Ana clip-clopped over to her door and braced herself. If her new bunkie wasn't in the mood for her mission, or she hadn't slept well last night (from all the excitement zapping through her veins, no doubt!), or even if she wasn't a morning person, then Ana would just have to be perky enough for both of them; it'd rub off on the rookie soon! So she braced the door by both her palms, and shoved against the rusty hinges squealing in protest, completely confident in her methods.

"Gooooood MORNI——AH! ROSIE!"

Throwing their door open with all the bombast of a grade-schooler running home to show her parents the A- she got on a math test, Ana learned much too late what awaited her just on the other side. As her bunkmate, "Mowgli," sprawled backward, extremities flailing, spine and skull shuddering across the diamond-plate floor, Ana's instinct was to rush to her and dote. She needed a few seconds to remember she was still holding the hammer and the backplate, which she scampered away to place delicately in their spot in the corner. Then she could hurry over to her bunkie and kneel over her in a panic.

"Good going, Ana. Real smooth, idiot! Rosie baby, are you alright?! Hey, that's a heck of a spill you just took. Tell me where it hurts! Is it here?!"
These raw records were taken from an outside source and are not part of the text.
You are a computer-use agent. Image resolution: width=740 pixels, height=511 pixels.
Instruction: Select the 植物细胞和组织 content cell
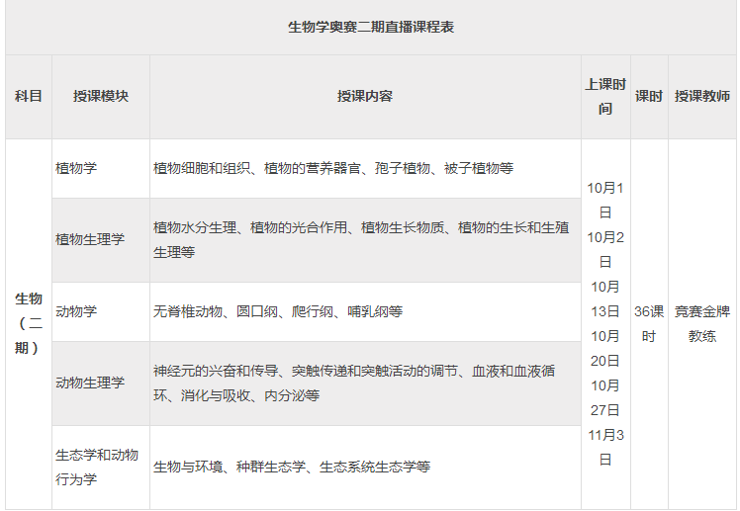click(333, 168)
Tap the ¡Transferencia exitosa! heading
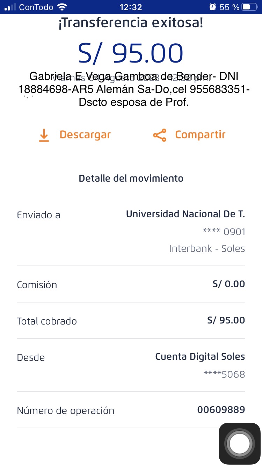Screen dimensions: 262x466 (x=131, y=23)

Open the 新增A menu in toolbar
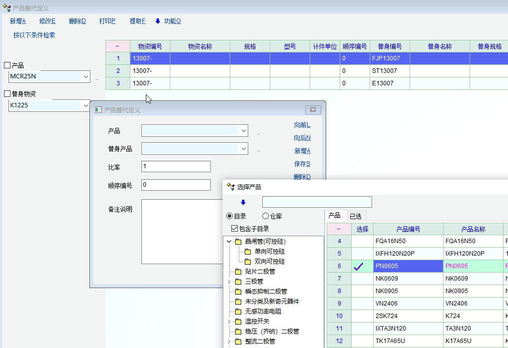click(x=17, y=21)
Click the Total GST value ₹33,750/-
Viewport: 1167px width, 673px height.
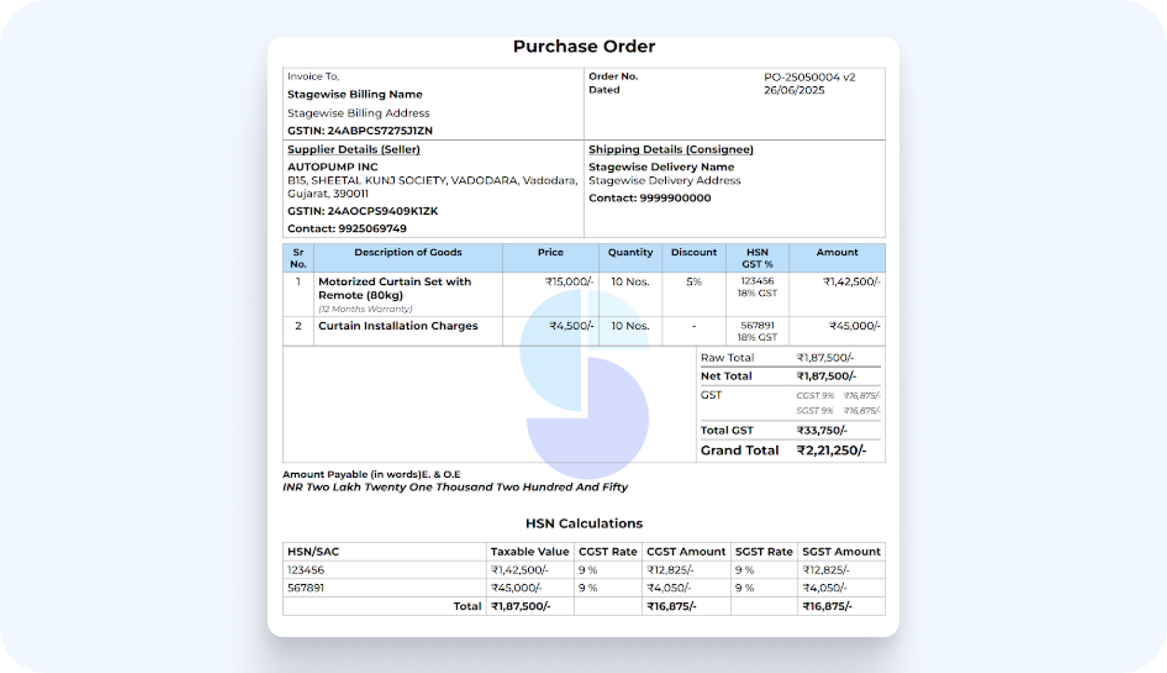click(x=821, y=431)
Like a baboon preening for fleas, small, soft hands patted under Rose's ears, behind her shoulders; no thought whatsoever for how much more it would hurt once she found the site. "Oh. Hey, An ..." Rose was muttering. "I was ju ... did you slee ... ? I didn' ... wa ..." By the time the spinning stopped, and the ache in her skull had receded enough to let her see again, all she could see, hovering over her, was a head of black hair gathered up in a sweatband; soft, narrow shoulders inside a sleeveless white tank; and Ana Calypsi's big, blue, slightly stupid eyes gawking down at her. The hands were pestering her face now, pinching her cheeks and peeling back her eyelids, probing for any life behind the fog of a mild concussion.